Benchmarks Are Broken and We're All Pretending Otherwise

I've been building and evaluating AI systems professionally for years now, and I want to say something that the industry keeps dancing around: the benchmark leaderboard is a performance, not a measurement. Every major lab ships a model, immediately publishes a chart where their model wins, and calls it scientific progress. I'm done buying it.

The contamination problem is not a minor footnote

When a model is trained on data scraped from the internet, and the benchmark dataset also lives on the internet, you don't have evaluation — you have memorisation with extra steps. The labs know this. The researchers know this. The papers say "we took steps to mitigate contamination" and then we all nod and move on. This is not rigorous. This is not science. This is a press release wearing a t-shirt with equations on it.

MMLU was published in 2020. By 2023 it was effectively saturated. By 2024 it was being used to rank models that had almost certainly seen it during training. The response from the field was to publish MMLU-Pro and MMLU-Redux and keep the same fundamental carousel going. The problem isn't the specific benchmark — it's the incentive structure that turns any benchmark into a target the moment it matters.

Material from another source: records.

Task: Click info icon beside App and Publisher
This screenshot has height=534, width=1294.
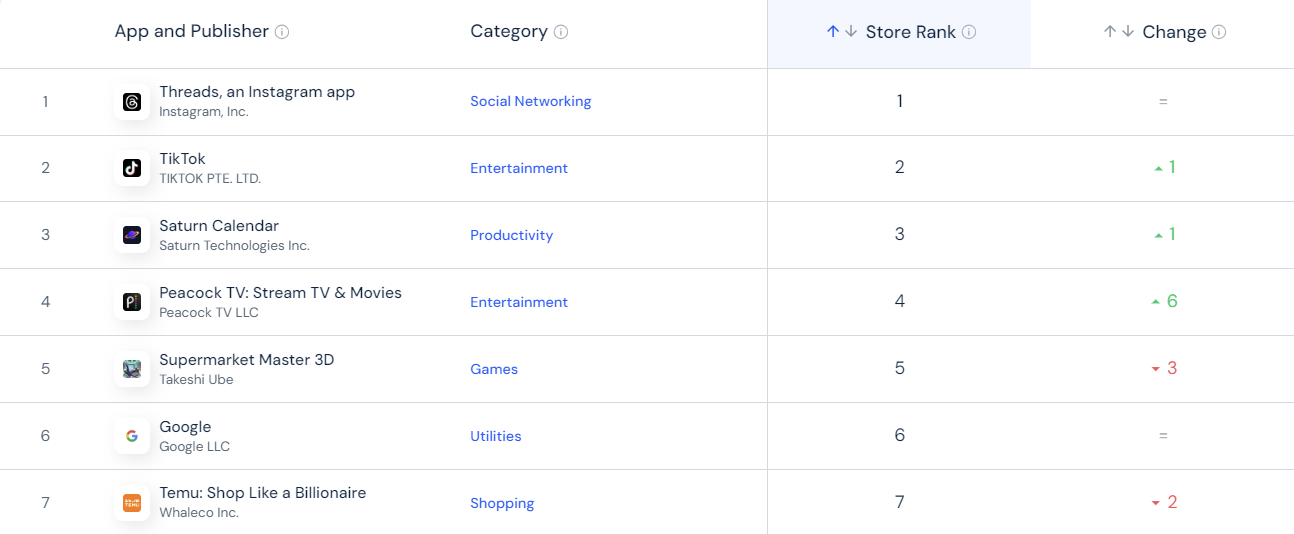Action: (282, 32)
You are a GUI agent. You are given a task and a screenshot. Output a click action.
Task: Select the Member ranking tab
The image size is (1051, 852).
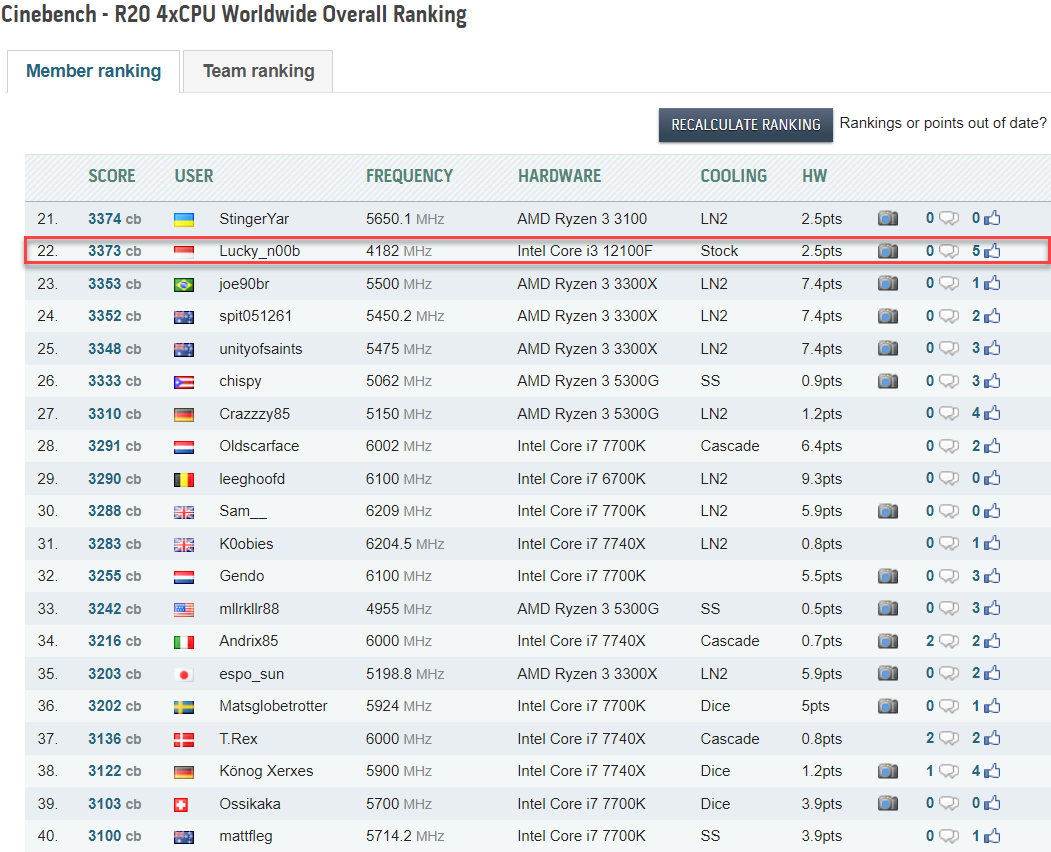[93, 71]
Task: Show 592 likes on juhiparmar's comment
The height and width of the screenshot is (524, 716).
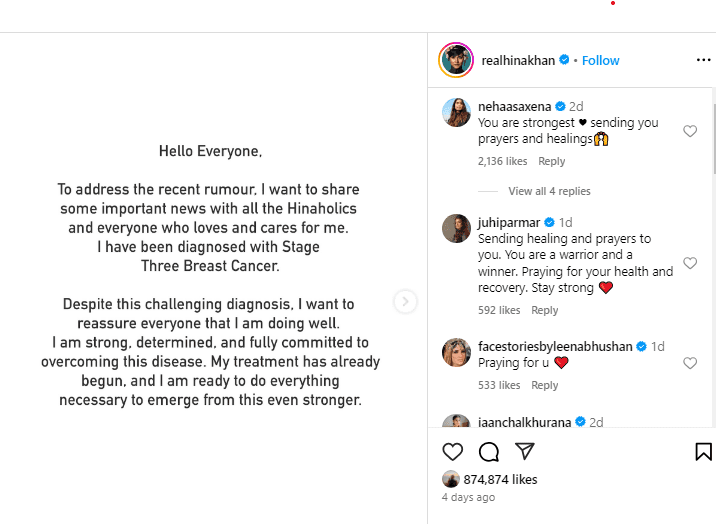Action: pos(499,310)
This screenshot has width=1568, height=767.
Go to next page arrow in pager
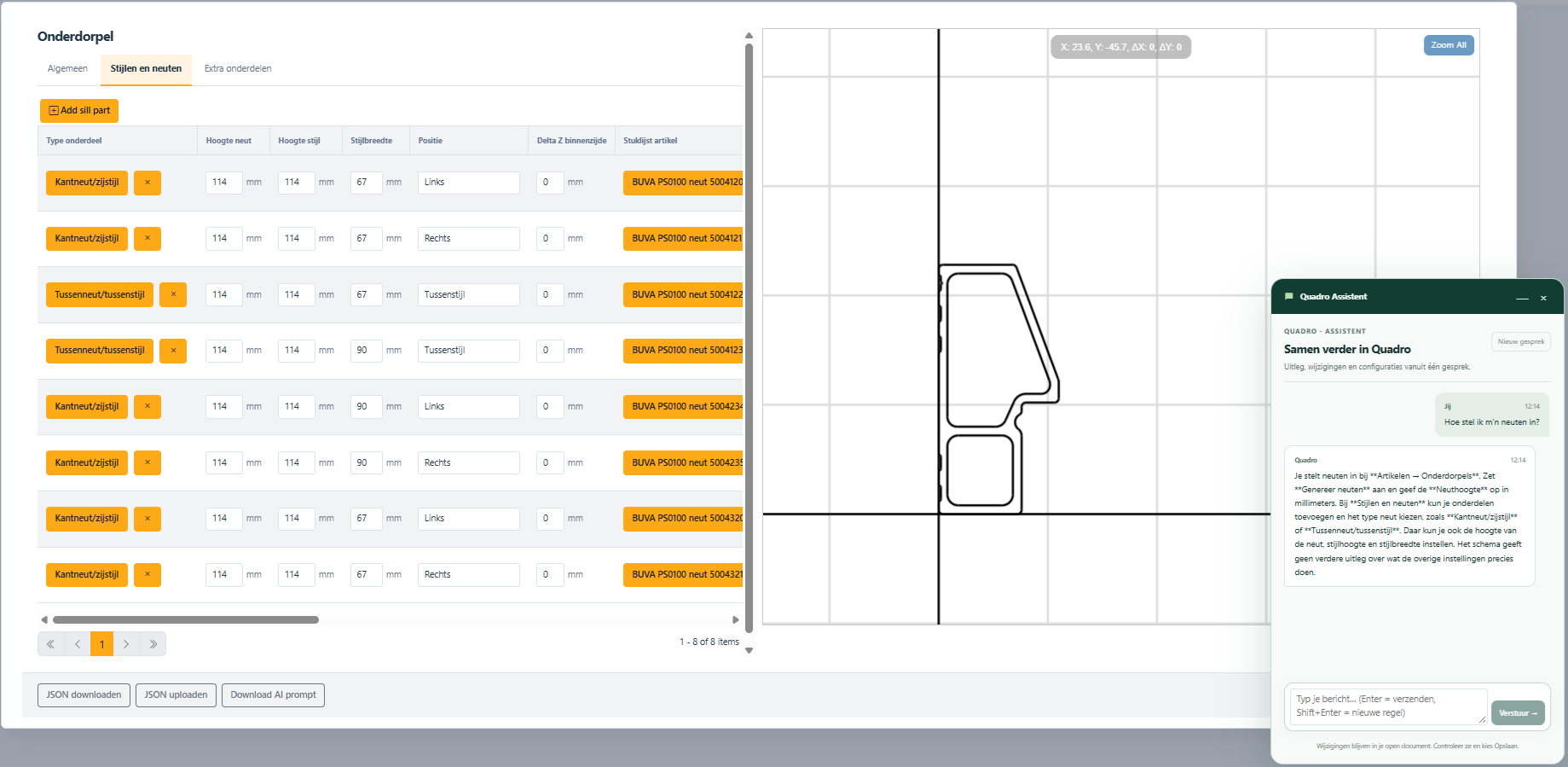pos(126,644)
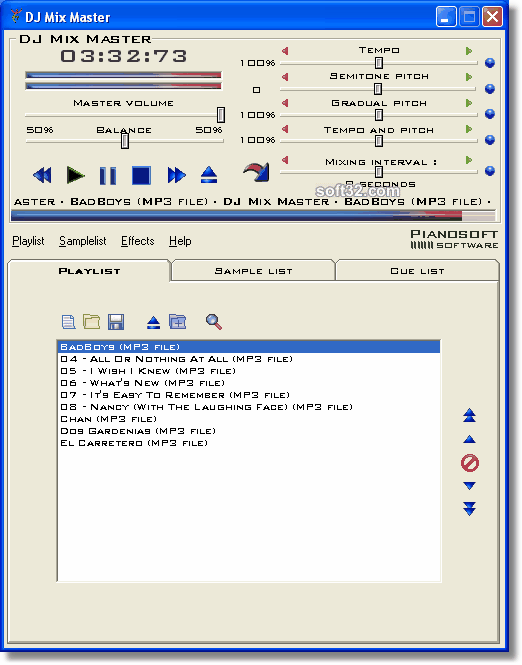522x665 pixels.
Task: Add a folder to the playlist
Action: (x=178, y=321)
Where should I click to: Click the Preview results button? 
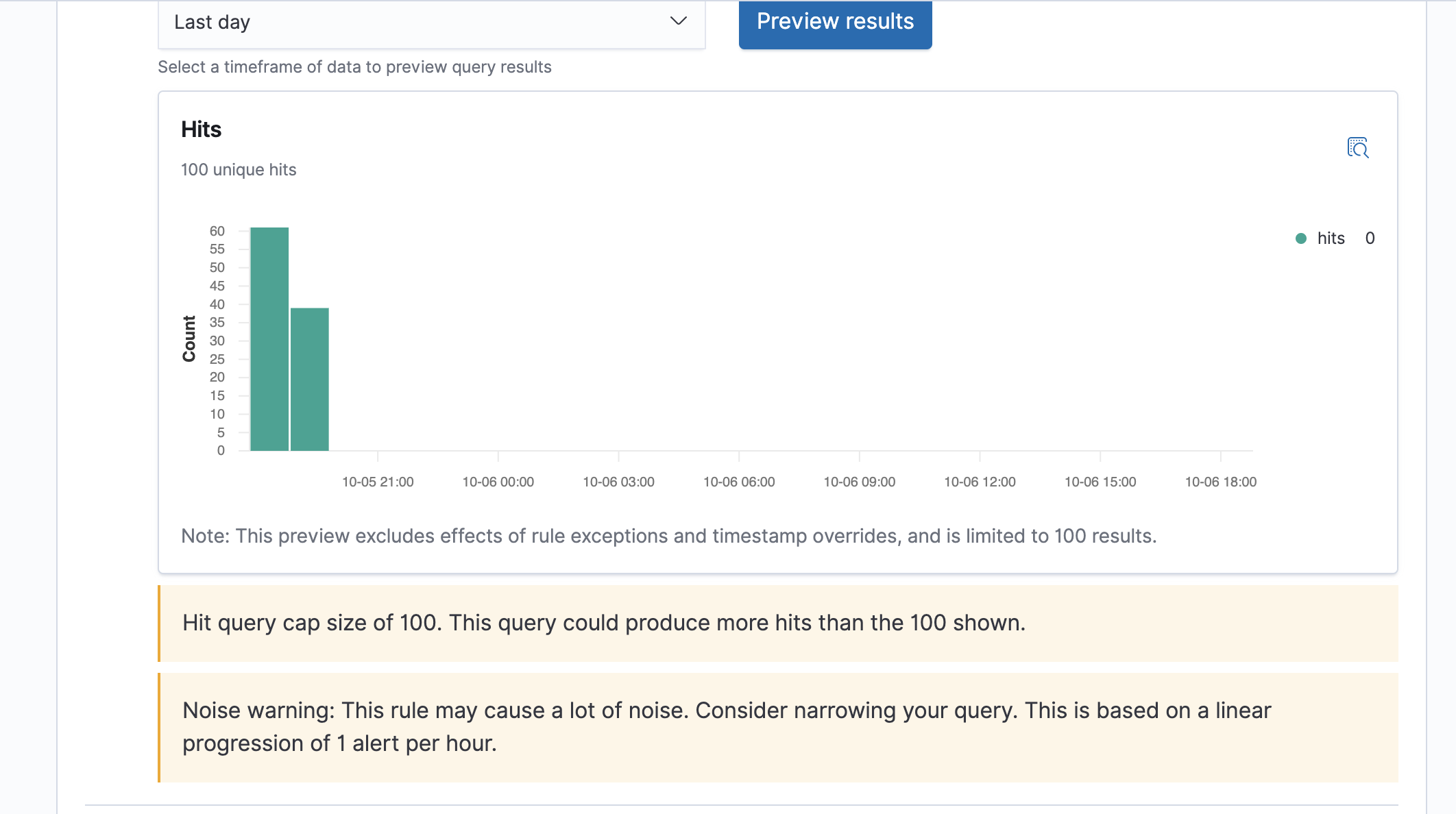835,23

Benchmark leaderboards select for benchmark performance

This sounds obvious but the implications are rarely followed to their logical conclusion. If a lab optimises hard on HumanEval, they get a model that is very good at the specific style of Python problems in HumanEval. That model may be worse on the actual Python you write at work — the kind with messy context, implicit requirements, and a codebase that predates type annotations.

I've experienced this firsthand. I've had production bugs that a top-of-leaderboard model confidently got wrong while a mid-tier model stumbled toward the right answer. The difference wasn't capability — it was that my problem didn't look like the training distribution for the benchmark. Capability is distribution-relative. That's the whole point of generalisation, and it's what the leaderboard doesn't measure.

The eval that actually matters is yours

I've started building private eval sets for every serious project I work on. Not public benchmarks. Not someone else's test suite. Mine. Problems that look exactly like my distribution: my edge cases, my failure modes, my tolerance for hallucination in this specific context. It takes time to build. It's the most valuable engineering work I do.

The dirty secret is that this is what the labs do too — they have internal evals that they never publish because the moment you publish a benchmark it starts dying. They cherry-pick the public ones that make their model look good. This isn't conspiracy; it's rational behaviour given the incentive structure. The solution is to stop treating public leaderboards as ground truth and build your own signal.

What I actually trust

I trust published case studies from teams who deployed a specific model on a specific task and measured real outcomes — latency, error rate, user preference, cost. I trust ablations where a researcher ran the same task with and without a component and showed the delta. I trust my own evals on my own data.

I do not trust any chart that puts "our model" in the top right corner, published the same week the model shipped, on a benchmark that didn't exist six months ago. That's not a claim about AI capability. That's a fundraising document wearing a lab coat.